Give the Girl a Stake

Back to a week of the half days, now that the attack of the killer 10hr days has finally run its course. The first beautiful and hot day this season, spent it staking my tomato plants, enjoying my first dip in the still icy pool, and making my weekly pilgrimage to the library to trade my six movies in for another six. Got some good ones this week, (like L'Aventura, Do the Right Thing, Mulholland Drive, Dancer in the Dark...) so many I couldn't pick one to watch and instead find myself on the old instant messenger and blogging. They say, when it rains it pours, but I guess the same is true that when it's finally nice outside, you can't decide what to do with yourself.

I've started a new creative project. I accompanied my sister to the craft store the other day because she wanted to buy, get this, a 16x20" paint-by-number "Last Supper." It's not Michelangelo rendition, it's just Jesus and the disciples hanging out and having a meal. When we got to the store and I saw the other choices I can't say I blame her for picking this scene over a mystical whale scene or wolves in the snow, but still, it's weird.

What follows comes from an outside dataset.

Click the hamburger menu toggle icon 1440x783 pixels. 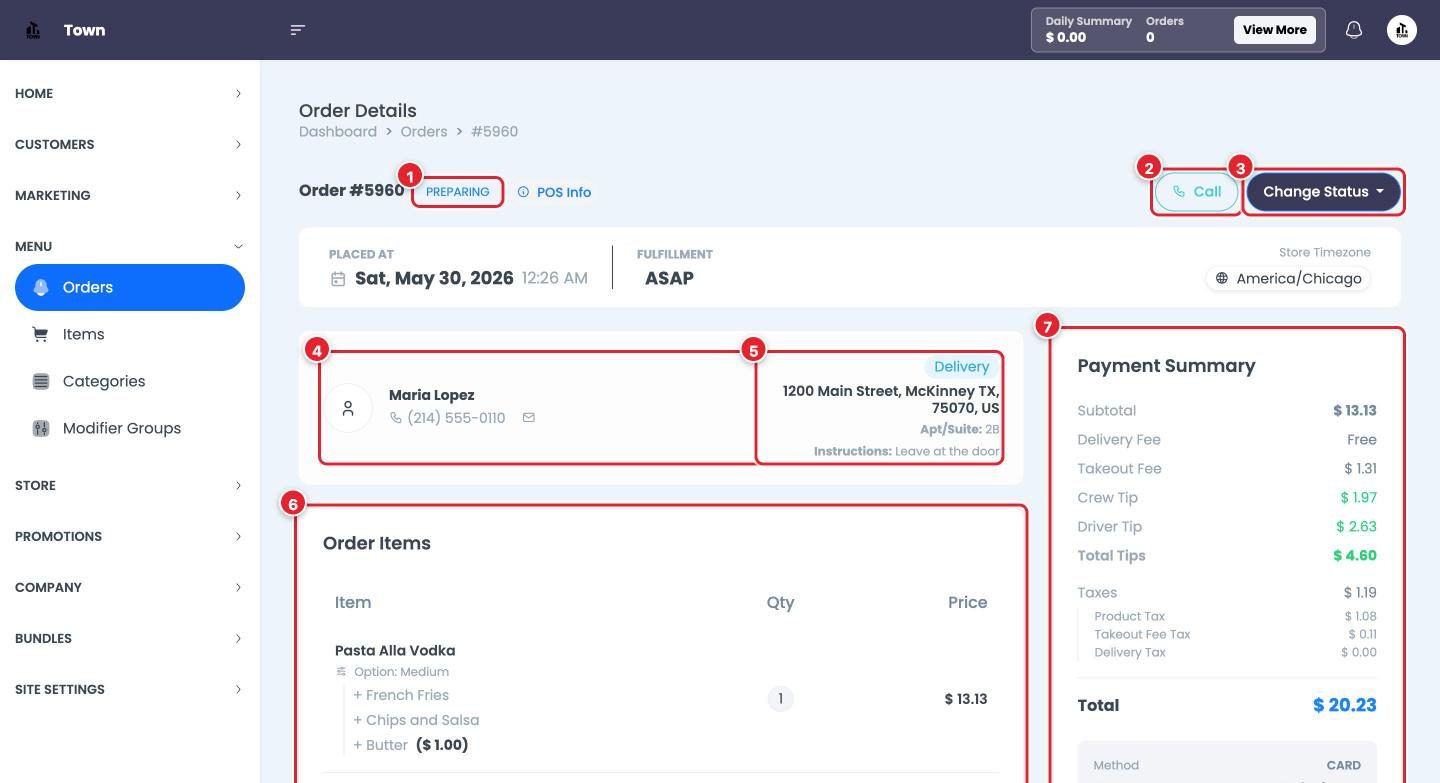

Anyway, I was at the store, feeling equally anxious on the umpeenth consecutive rainy day, and decided I would get myself a craft project too. I got an album and lots of fun papers to condense all of my Middlebury photographs into a single place. Over the years, I've acquired quite a lot of pictures and it's nice to sit down and group them thematically, put together the good ones and find a far off shelf for the duplicates and unflattering images. Last night, while watching the unusually upbeat and funny season opener of SATC, I went through my picture books and selected all of the ones I'd likely include. Seeing these photos just reminded me of traveling, of late great nights of impromptu gin fests and getting dressed up and looking fabulous. So it's a fun thing to do - and especially enjoyable now that college is still a close memory but I am gearing up for something new. Coincidently, during my semester off, just after high school, I made a similar album of the "high school years." It's a project I enjoy and the colored tissue papers and glue and composition arrangements really give me to sit down and look forward to after a long and uncreative day. I am not making art here, I know that much, but I am excited about my little project and looking forward to really getting into it. It's suppose to be nice all week and it's going to be a tough week to get my photo arranging in with my movie watching... but we'll see, it still rains daily and my dog never lets me sleep past 10am anyway.

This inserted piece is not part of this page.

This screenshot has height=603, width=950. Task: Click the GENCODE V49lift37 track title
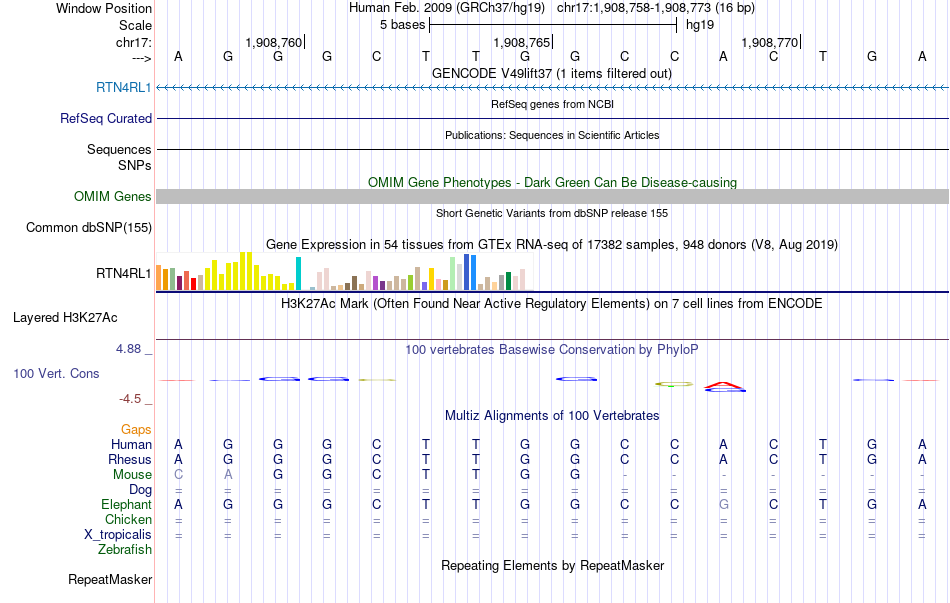(552, 73)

Meanwhile my mother's most recent creative project went sour. The kitchen is actually coming together by leaps and bounds daily. The freezer-on-the-bottom fridge is amazingly wonderful - and a black fridge is a cool sculptural presence. The green walls look good and the curtains are taking shape. The bathroom however, very icky. I'd describe the color as fluorescent violet. She stopped after painting one wall because she contemplated scrapping the plan (this is what happens when you let the lady at the paint store dictate your palette) but then she'd already have a floor and a useless border. Some of us should stick to paint by number instead of paint by wall.